Quali sono i traguardi già raggiunti e quelli futuri dell’associazione Ricerca Fibrosi Cistica Onlus?
“Al Rally di Monza abbiamo raccolto 5 mila euro di donazioni raggiungendo in totale 400 mila euro di fondi per la ricerca sulla fibrosi cistica. L’obiettivo ora è trovare una cura per tutti, ovvero continuare a finanziare la ricerca: purtroppo infatti esiste ancora un 30-40% di persone che non hanno farmaci di ultima generazione, sia potenziatori sia modulatori, in grado di agire direttamente alla base della mutazione genetica. Non bisogna però scordare la sensibilizzazione verso la malattia. Recentemente infatti ho finanziato un progetto sul test del portatore sano: un esame che però dovrebbe esser reso dallo Stato un po’ più fruibile, sia a livello di semplicità che di costi.

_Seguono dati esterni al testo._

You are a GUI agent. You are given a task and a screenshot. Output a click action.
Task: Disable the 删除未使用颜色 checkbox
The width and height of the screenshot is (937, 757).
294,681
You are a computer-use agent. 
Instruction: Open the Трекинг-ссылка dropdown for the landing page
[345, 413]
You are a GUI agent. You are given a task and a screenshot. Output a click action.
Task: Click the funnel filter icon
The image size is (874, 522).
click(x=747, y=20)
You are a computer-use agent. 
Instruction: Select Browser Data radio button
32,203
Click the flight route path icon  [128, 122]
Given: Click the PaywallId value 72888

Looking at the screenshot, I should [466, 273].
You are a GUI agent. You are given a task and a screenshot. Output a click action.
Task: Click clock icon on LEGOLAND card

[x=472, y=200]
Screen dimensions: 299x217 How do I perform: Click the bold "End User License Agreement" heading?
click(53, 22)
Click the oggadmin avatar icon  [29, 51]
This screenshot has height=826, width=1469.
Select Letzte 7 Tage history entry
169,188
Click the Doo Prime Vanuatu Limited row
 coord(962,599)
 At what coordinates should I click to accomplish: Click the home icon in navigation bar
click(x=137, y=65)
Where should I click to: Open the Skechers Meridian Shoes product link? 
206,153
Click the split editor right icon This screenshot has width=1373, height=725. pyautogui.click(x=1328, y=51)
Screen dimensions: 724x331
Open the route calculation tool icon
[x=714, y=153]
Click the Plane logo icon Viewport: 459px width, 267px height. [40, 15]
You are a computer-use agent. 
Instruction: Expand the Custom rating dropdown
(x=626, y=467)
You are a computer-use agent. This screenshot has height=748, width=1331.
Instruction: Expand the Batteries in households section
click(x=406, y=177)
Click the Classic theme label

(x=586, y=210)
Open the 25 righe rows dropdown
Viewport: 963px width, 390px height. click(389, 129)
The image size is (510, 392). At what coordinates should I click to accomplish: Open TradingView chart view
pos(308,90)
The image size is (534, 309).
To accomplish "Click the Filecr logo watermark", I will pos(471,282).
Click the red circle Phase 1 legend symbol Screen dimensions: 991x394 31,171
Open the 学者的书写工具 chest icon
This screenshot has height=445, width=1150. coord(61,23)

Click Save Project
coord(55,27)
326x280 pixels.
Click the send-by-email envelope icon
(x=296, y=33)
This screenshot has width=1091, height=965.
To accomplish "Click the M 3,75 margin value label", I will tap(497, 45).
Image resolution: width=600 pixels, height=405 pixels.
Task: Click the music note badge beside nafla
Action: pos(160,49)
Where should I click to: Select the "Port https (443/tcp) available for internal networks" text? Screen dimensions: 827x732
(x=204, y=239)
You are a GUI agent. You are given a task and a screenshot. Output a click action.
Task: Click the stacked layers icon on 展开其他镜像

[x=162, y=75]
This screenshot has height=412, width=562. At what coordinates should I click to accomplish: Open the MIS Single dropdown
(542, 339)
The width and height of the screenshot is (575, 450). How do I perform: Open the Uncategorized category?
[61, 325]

Qual è l’ostacolo maggiore nel fare sensibilizzazione? In Italia se ne fa abbastanza?
“La fibrosi cistica è una malattia che non si vede e questa è una difficoltà importante. Far capire di cosa si sta parlando è complicato, ma le piattaforme social mi hanno dato un grande aiuto. Cerco infatti di far capire cosa c’è dietro a una persona affetta dalla malattia perché chi mi guarda da fuori non direbbe mai che tutti i giorni devo dedicare ore alla fisioterapia respiratoria o trascorrere giorni in ospedale. Voglio comunque trasmettere un messaggio positivo e di speranza perché la ricerca va avanti”.

Il tuo motto è “Sei tutti i limiti che superi” e si può dire che ne hai superati diversi come anche affermarsi in un ambiente come il motorsport fortemente maschile. Come è stato il percorso?
“I luoghi comuni li conosciamo tutti e fanno ancora scalpore. Non esistono infatti sport da donne o da uomini: le passioni sono trasversali. A volte le persone possono non credere in te o giudicano prima di vedere, ma dall’altro lato questo ti può dare una visibilità in più rispetto ad altri colleghi. Allo stesso modo però se non seguono dei risultati, la battuta è dietro l’angolo. Non ti basta dare il 100%, ma occorre il 200% per dare dimostrazione delle tua abilità“.
Il tuo ricordo sportivo più bello e più brutto?
“Devo mettere la stagione 2023 e tutte le gare di europeo che ho fatto, un’esperienza che mi ha insegnato tantissimo. Una delle migliori stagioni anche se pur sempre impegnativa. Difficile invece indicare la stagione più brutta perché le delusioni nel motorsport derivano più dal fatto che è una disciplina non meritocratica: il tuo futuro dipende più dalla tua bravura nel trovare degli sponsor. Sotto questo punto di vista allora posso indicare l’anno 2021 dato che avevo perso il mio main sponsor“.
Cosa ti insegna scendere in pista e correre?
“È una passione che ti costringe, e insegna, a fare tutto quello che è nelle tue abilità. Non è solo guidare, dietro le quinte c’è tantissimo lavoro che pochi capiscono, conoscono e apprezzano. Tutto il tempo che non sono in macchina lo spendo per portare a casa contratti, progetti e accontentare il più possibile gli sponsor“.